The picture below gives a clear picture of the different quantization algorithms and those same levels:
Quantization came to us from Computer Vision, but with the advent of LLM and their large sizes, new algorithms emerged, for example double quantificationand Microsoft in general quantized the model to int 1.
Fine tuning LLM
Let's recall the MlOps paradigm again – in the case of LLM, the usual training from scratch is replaced by widespread additional training of the model, commonly known as fine-tuning. The state of the art (SOTA) of fine-tuning, at the moment, is PEFT (Parameter-Efficient Fine-Tuning).
These are a variety of fine-tuning methods, some of which we have been using for a long time and are extremely easy to understand — for example, Prompt-tuning. Some of them are incredibly popular now — LoRA, some are not used by everyone — hello, AttentionFusion. Most likely, if you have encountered fine-tuning in articles or repositories, it was LoRA or QLoRA. And they have gained their frequent use due to the fact that they allow you to quickly fine-tune models using the approach with adapters and rank reduction. Let's take a look!
So, LoRA stands for low rank adaptation. The input is W — the matrix of our initial weights and it is frozen — we do not update anything in it yet. Then, during additional training, we want to add new information, that is, the matrix of new weights W and sum it up with the old one. The essence of the method is to reduce the dimensionality of the matrix W by moving to a matrix of lower rank (why is this possible), and subsequently work only with it. That is, we will perform the most resource-intensive operations during additional training by reducing the dimensionality, and then, having performed the inverse transformation, we will go back to the dimensionality of the matrix W, add the values of the matrices W + W (old and new information), and get a new beautiful output.
Q-LoRA — this is LoRA only with int-4 quantization. This is a cool feature that allows you to run LLM on a MAC or a computer with a CPU. But the response time and context during the dialogue in practice drops significantly. Therefore, I would advise not to quantize in int-4, but to start with larger dimensions.
Vector Databases and Lang Chain
After selecting a model, its possible quantization and additional training, the question arises about deploying the model itself and the environment around it. At the moment, there are several proven combinations that give good results and have proven themselves at the production level.
The first thing I want to note here is that vector databases. They operate with embeddings or vector representations of words, which speeds up database searches and optimizes storage of a large dataset.
Vector representation of words is the transformation of text, image or audio into a vector. The vector size depends on your task and the embedding model.
If you are not satisfied with the dimensionality of the resulting base, you can look at dimensionality reduction and PCA. If your embeddings are poorly distinguished and get confused, I advise you to take a closer look at using Triplet Loss in your embedding model.
Existing vector databases:
Pinecone, Weaviate, Qdrant, Milvus, Vespa
MongoDB, Cassandra, PostgreSQL and SingleStore
LangChain – is a framework for developing AI solutions. It contains everything you need: models that you can select for your request, templates for prompts, indexing by documents. LangChain also has a memory implementation and chains, which makes it a good tool for rapid prototype development.

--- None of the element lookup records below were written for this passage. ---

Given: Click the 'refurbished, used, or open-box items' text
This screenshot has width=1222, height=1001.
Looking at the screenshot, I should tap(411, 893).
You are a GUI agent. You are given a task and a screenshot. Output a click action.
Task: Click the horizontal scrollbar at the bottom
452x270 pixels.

Finale – What's New in LLMOps
Having summed up all the new information, it's time to look at it from the perspective of the model's life cycle. You can see how some of its steps have slightly changed: instead of training the model from scratch, in the case of LLM we have fine tuning, which is more than enough at the moment, model testing is now not done with human evaluation, which was not always necessary before, and inference began to require more resources and mandatory optimization.
Let's see together what else LLM will change in the usual processes of machine learning!